Perhaps, however, the best mode of dealing with roup and all putrid affections is as follows: Take of finely pulverized, fresh-burnt charcoal, and of new yeast, each three parts; of pulverized sulphur, two parts; of flour, one part; of water, a sufficient quantity; mix well, and make into two doses, of the size of a hazel-nut, and give one three times a day. Cleanliness is no less necessary than warmth; and it will sometimes be desirable to bathe the eyes and nostrils with warm milk and water, or suds, as convenient.


[490 (170)]

WOUNDS AND SORES.

Fowls are exposed to wounds from many sources. In their frequent encounters with each other, they often result; the poultry-house is besieged by enemies at night, and, in spite of all precaution, rats, weasels, and other animals will assault the occupants of the roost, or nest, to their damage. These wounds, if neglected, often degenerate into painful and dangerous ulcers.

When such injuries occur, cleanliness is the first step toward a cure. The wound should be cleared from all foreign matter, washed with tepid milk and water, and excluded as far as possible from the air. The fowl should be removed from its companions, which, in such cases, seldom or never show any sympathy, but, on the contrary, are always ready to assault the invalid, and aggravate the injury. Should the wound not readily heal, but ulcerate, it may be bathed with alum-water. The ointment of creosote is said to be effectual, even when the ulcer exhibits a fungous character, or proud flesh is present. Ulcers may also be kept clean, if dressed with a little lard, or washed with a weak solution of sugar of lead; if they are indolent, they may be touched with blue-stone.
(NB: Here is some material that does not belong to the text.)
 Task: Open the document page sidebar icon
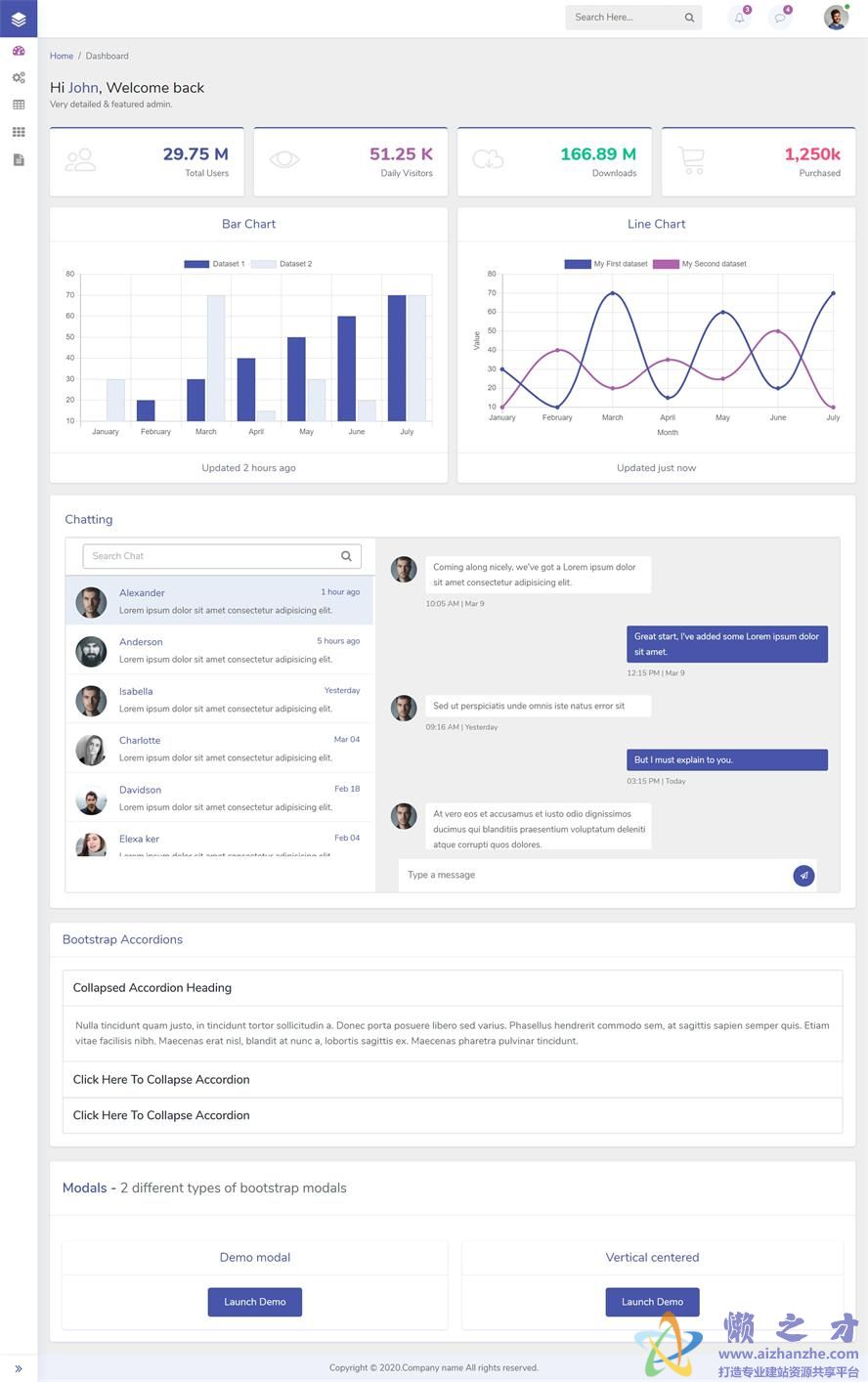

When severe fractures occur to the limbs of fowls, the best course, undoubtedly, to pursue—unless they are very valuable—is to kill them at once, as an act of humanity. When, however, it is deemed worth while to preserve them, splints may be used, when practicable. Great cleanliness must be observed; the diet should be reduced; and every precaution taken against the inflammation, which is sure to supervene. When it is established, cooling lotions—such as warm milk and water—may be applied.